If you want to write a book, there are six things you need to find. You don’t have to look far. They’re inside you!

  1. Find a critically acclaimed book that you admire. Read it once, making a list of events in each chapter. Then make another list, this time arranging the events in chronological order. Then compare the two lists. This will show you how the writer broke the story up, kept things back, and arranged events to create excitement and surprises. By accident, you’ll learn how to plot. Next, look at how the author handled descriptions of character and place. Then examine dialogue (look at the use or avoidance of adverbs). Same thing for passages of exposition and action and thought. Throughout, keep coming back to the story and how the author broke it up, seeing how description and dialogue and other components only ever moved the story forward. Now, find another, contrasting book that you admire. Do the same things all over again. Then find a third book, again contrasting. Three books, three styles, three journeys into writing. Don’t rush this work. Don’t force anything. Do it for fun and then rest. Come back when you’re ready. Deep in your unconscious, you are nurturing what will become your own approach. You’ll end up with a solid grasp of the basics of writing and you won’t know where it came from. You’ll be itching to do it yourself—in your own way. You’re already over halfway there. All you need now is a story.
  1. Find your story idea. All writers start with empty hands. So you have to find something that makes your imagination shiver with excitement.
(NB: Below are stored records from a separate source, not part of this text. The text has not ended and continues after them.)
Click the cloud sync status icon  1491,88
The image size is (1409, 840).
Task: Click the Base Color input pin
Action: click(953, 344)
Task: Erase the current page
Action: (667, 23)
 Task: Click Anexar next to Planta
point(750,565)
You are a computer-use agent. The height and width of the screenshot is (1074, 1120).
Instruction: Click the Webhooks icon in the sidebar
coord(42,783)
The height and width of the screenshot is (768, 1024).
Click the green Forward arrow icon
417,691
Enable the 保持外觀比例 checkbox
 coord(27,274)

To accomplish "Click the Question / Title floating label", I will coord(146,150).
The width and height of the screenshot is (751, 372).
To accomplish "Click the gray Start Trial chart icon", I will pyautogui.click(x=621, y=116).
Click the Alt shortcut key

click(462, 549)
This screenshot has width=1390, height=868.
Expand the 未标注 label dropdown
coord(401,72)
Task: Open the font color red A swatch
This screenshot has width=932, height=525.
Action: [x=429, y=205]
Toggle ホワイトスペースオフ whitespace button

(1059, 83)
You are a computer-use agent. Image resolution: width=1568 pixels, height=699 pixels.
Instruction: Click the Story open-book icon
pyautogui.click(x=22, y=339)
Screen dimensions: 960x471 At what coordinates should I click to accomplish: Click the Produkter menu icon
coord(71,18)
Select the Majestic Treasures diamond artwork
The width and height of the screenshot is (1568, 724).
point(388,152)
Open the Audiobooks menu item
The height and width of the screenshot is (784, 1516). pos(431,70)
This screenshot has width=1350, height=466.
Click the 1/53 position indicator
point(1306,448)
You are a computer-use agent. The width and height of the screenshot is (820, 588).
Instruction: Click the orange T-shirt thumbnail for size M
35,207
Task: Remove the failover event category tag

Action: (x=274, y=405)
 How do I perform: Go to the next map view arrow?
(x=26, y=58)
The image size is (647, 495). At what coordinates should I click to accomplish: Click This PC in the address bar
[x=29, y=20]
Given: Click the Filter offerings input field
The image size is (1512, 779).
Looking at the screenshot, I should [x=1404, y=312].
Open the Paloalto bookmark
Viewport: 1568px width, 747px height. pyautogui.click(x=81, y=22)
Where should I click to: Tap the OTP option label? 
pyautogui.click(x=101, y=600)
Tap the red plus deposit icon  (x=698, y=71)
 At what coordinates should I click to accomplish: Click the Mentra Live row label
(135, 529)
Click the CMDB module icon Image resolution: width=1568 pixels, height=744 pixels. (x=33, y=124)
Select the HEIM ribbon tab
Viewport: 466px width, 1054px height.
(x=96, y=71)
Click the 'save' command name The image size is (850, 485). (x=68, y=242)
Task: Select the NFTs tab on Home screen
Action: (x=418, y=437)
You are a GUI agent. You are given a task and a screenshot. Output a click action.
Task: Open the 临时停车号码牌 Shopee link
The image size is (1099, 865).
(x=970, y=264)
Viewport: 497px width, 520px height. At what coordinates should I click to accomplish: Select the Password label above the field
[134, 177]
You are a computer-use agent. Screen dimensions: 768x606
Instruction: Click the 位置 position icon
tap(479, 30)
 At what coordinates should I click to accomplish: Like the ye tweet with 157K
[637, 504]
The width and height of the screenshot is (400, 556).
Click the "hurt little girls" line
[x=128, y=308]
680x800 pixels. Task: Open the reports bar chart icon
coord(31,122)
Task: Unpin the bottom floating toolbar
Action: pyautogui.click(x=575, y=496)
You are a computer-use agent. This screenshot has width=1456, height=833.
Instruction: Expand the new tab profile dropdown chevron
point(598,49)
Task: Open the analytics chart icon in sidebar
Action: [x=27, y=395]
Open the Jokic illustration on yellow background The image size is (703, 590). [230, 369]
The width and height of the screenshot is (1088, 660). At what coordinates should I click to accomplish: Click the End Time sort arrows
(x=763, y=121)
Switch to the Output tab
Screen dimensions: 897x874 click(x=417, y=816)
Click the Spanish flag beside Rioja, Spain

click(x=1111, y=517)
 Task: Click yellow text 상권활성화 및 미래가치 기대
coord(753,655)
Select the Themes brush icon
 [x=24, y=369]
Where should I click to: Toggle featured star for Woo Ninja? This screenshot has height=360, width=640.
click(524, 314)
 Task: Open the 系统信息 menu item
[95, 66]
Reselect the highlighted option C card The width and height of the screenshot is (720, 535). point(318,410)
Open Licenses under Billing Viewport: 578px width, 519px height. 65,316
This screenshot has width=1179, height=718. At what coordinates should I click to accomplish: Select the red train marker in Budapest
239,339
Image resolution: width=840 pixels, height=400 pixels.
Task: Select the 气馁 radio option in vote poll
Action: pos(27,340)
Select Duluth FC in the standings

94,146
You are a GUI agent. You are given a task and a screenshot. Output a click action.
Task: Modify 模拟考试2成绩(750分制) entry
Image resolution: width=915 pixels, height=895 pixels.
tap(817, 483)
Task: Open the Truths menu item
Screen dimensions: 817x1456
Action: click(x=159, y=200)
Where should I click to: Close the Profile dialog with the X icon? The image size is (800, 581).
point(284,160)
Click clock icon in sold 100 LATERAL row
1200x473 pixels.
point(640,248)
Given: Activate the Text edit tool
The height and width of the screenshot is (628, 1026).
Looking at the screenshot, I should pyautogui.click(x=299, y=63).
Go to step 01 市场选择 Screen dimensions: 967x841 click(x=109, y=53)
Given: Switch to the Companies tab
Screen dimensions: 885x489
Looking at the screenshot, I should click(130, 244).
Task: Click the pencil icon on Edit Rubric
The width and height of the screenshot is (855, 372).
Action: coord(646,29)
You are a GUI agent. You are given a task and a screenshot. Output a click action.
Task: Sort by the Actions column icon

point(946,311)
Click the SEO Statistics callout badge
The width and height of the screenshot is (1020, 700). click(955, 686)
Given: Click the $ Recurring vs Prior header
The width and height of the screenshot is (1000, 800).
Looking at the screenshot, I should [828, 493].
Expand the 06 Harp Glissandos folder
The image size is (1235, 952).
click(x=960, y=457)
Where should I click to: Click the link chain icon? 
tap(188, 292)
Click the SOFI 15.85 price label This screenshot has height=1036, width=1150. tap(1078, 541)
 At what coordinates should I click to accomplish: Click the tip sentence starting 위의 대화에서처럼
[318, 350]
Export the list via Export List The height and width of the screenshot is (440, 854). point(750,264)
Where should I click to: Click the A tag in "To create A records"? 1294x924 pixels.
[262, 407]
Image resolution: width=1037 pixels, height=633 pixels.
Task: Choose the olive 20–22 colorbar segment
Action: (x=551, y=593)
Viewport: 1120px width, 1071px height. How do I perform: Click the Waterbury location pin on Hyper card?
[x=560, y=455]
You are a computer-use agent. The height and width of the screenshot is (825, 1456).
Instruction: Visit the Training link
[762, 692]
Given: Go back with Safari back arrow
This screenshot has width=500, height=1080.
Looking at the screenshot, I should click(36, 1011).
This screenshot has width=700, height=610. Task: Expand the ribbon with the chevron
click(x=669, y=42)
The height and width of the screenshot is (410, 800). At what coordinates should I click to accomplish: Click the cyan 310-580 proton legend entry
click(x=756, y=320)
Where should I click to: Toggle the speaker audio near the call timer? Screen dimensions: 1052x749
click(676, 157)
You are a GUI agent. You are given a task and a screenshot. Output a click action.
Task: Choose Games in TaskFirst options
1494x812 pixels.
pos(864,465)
It could be a theme, a character, a scene, a conversation—it doesn’t matter. First off, find this one small seed. It will grow into something you can barely handle. Imagination is rarely enough. Scour newspapers, family memories, or take an issue of public interest. For the Discourtesy of Death, I began with a woman, removed all that was good in her life, and then asked if her life was worth living. Note that this last sentence contains a character and a theme, and that the character will illustrate the theme. And so …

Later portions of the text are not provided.